The total pressure is often set as the maximum value of the pressure measured by the leading edge probe or the pressure distribution of the airfoil. In order to make the measured total pressure more accurate, on the one hand, the pressure taps on the airfoil should be set as many as possible. On the other hand, the leading edge probe should be aligned in the inflow direction. In the UAE phase VI project, the total pressure is determined by the algorithms of spherical coordinate system (see Fig. 8) ^[40].

The dynamic pressure is easily obtained by the results of the local velocity. Besides, it can be also calculated by the method proposed by Shipley et al.^[41]. The most simplified method is to determine the dynamic pressure by combination of the wind tunnel inflow velocity and the rotational speed of the local airfoil, however, its errors are larger. All these methods are needed to be further studied.

5 Experimental study on 3D rotational effects

During the operating of wind turbine, the 3D rotational effects may result in larger load and output power than the estimated results based on the static aerodynamic data of airfoil. This is an important reason for the damage of the generator. However, the mechanism of the 3D rotational effects has not been fully understood. It is widely accepted that the existences of the coriolis force and centrifugal force are the main factors that lead to the stall delay of the airfoil.

──────────

Pull out the part of the wind turbine aerodynamics text between "During the operating" and "delay of the airfoil.", inclusive.

ROWS
──────────

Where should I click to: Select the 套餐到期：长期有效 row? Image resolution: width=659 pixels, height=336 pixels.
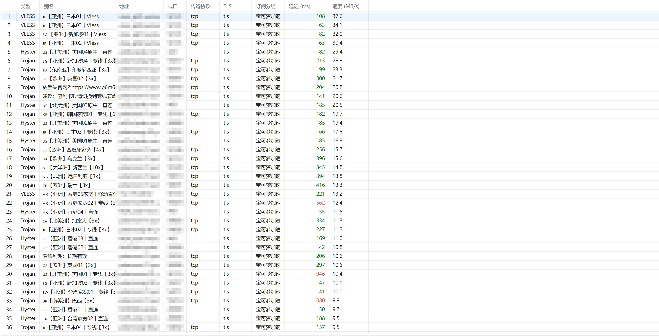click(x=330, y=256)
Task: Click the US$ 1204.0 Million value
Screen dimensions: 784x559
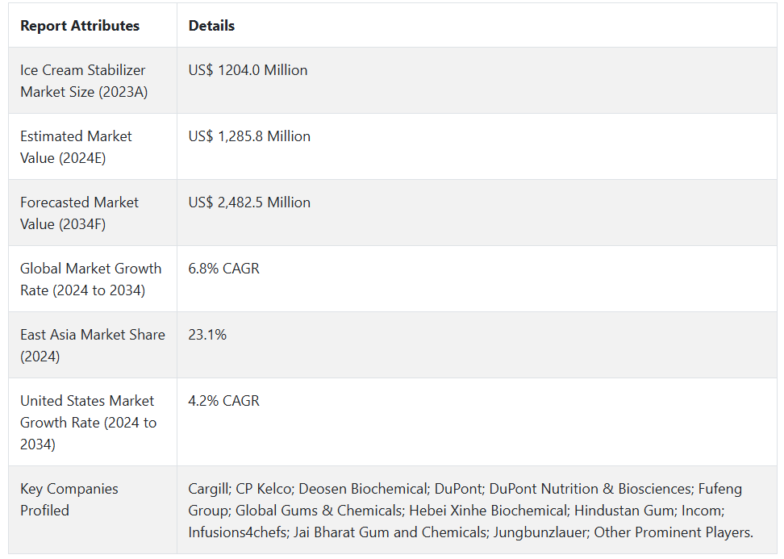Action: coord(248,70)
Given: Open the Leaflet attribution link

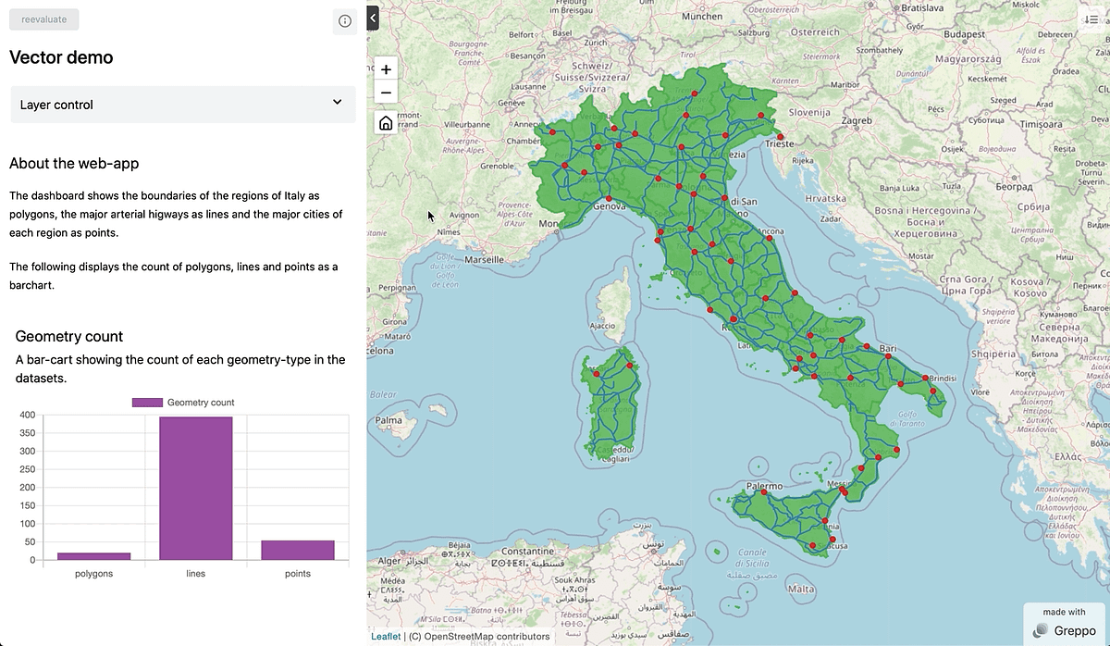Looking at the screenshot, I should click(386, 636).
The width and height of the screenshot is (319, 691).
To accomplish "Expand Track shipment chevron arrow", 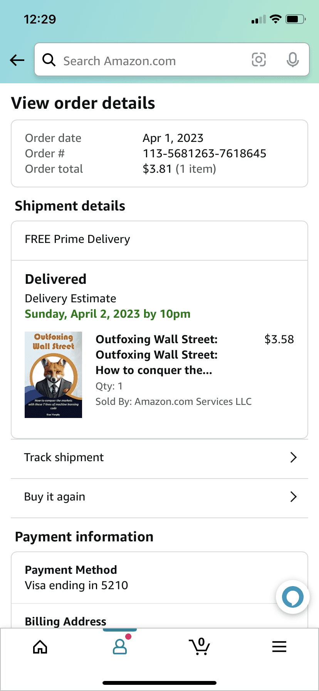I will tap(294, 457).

──────────

FINAL RESULT
During the operating of wind turbine, the 3D rotational effects may result in larger load and output power than the estimated results based on the static aerodynamic data of airfoil. This is an important reason for the damage of the generator. However, the mechanism of the 3D rotational effects has not been fully understood. It is widely accepted that the existences of the coriolis force and centrifugal force are the main factors that lead to the stall delay of the airfoil.